* [WHAT YOU HAVE TO DO]:
Find the word "Cookies" in the records and copy every line where it occurs.

[Saved data entries]
___
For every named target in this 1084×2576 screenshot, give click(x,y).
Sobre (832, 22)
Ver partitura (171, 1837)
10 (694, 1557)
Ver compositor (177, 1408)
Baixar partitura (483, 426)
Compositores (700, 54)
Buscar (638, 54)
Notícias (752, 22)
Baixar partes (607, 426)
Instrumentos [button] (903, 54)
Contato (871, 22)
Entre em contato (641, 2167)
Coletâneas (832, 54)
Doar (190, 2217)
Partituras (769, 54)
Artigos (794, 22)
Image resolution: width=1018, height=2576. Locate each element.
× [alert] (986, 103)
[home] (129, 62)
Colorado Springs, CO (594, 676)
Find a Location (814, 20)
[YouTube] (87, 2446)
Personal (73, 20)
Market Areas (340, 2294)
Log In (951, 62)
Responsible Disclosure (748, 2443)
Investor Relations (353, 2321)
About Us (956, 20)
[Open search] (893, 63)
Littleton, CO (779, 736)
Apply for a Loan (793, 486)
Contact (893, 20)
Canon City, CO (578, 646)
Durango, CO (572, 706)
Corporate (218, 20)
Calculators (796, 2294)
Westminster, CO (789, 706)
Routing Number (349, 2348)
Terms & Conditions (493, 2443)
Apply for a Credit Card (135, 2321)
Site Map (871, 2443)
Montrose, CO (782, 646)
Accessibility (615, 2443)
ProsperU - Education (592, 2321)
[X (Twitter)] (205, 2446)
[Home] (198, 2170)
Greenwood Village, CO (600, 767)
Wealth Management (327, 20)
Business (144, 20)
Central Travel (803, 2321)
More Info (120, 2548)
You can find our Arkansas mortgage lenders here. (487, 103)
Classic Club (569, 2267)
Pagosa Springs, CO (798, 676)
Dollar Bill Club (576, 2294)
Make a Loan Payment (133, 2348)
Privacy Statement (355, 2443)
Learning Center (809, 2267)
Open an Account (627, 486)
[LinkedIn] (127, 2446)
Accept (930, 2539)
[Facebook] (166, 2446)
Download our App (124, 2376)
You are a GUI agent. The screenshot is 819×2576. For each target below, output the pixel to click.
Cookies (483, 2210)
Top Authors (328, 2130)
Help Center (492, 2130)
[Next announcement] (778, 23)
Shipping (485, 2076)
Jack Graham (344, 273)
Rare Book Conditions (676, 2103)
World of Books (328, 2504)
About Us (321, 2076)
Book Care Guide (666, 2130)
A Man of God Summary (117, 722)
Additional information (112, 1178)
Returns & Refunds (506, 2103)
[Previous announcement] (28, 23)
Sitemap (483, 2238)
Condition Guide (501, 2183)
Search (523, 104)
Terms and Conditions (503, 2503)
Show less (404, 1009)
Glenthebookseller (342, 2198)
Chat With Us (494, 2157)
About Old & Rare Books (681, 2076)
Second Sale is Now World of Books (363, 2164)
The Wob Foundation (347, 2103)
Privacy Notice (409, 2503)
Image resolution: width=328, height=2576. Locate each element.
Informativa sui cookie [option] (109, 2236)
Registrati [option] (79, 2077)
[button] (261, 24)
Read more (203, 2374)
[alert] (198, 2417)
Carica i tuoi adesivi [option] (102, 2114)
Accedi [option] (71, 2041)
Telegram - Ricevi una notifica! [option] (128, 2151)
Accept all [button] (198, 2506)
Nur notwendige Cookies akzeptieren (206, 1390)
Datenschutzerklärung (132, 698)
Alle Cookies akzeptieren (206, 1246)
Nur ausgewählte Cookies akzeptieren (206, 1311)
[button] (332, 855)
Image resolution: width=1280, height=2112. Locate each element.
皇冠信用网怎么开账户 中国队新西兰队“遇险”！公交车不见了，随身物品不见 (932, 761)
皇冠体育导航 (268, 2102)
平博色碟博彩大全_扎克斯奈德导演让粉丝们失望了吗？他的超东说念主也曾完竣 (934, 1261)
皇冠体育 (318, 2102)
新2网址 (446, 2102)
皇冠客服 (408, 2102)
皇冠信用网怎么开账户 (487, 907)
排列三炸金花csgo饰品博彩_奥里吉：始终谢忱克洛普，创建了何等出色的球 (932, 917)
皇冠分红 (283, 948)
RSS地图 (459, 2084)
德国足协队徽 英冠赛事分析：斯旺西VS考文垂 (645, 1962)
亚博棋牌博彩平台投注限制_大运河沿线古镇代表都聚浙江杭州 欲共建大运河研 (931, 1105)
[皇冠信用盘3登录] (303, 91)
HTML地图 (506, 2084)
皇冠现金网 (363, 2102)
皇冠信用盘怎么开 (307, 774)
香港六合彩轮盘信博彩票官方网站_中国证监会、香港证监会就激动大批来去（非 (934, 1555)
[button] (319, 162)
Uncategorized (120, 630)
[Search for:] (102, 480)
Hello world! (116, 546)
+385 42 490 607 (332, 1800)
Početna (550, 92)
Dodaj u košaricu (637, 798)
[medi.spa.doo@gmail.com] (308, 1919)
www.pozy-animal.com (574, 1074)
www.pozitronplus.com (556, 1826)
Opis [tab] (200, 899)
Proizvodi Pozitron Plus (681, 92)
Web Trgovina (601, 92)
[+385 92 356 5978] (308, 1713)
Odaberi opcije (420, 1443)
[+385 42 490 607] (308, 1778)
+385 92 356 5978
___
* [ANSWER SPACE]:
Cookies (483, 2210)
Nur notwendige Cookies akzeptieren (206, 1390)
Alle Cookies akzeptieren (206, 1246)
Nur ausgewählte Cookies akzeptieren (206, 1311)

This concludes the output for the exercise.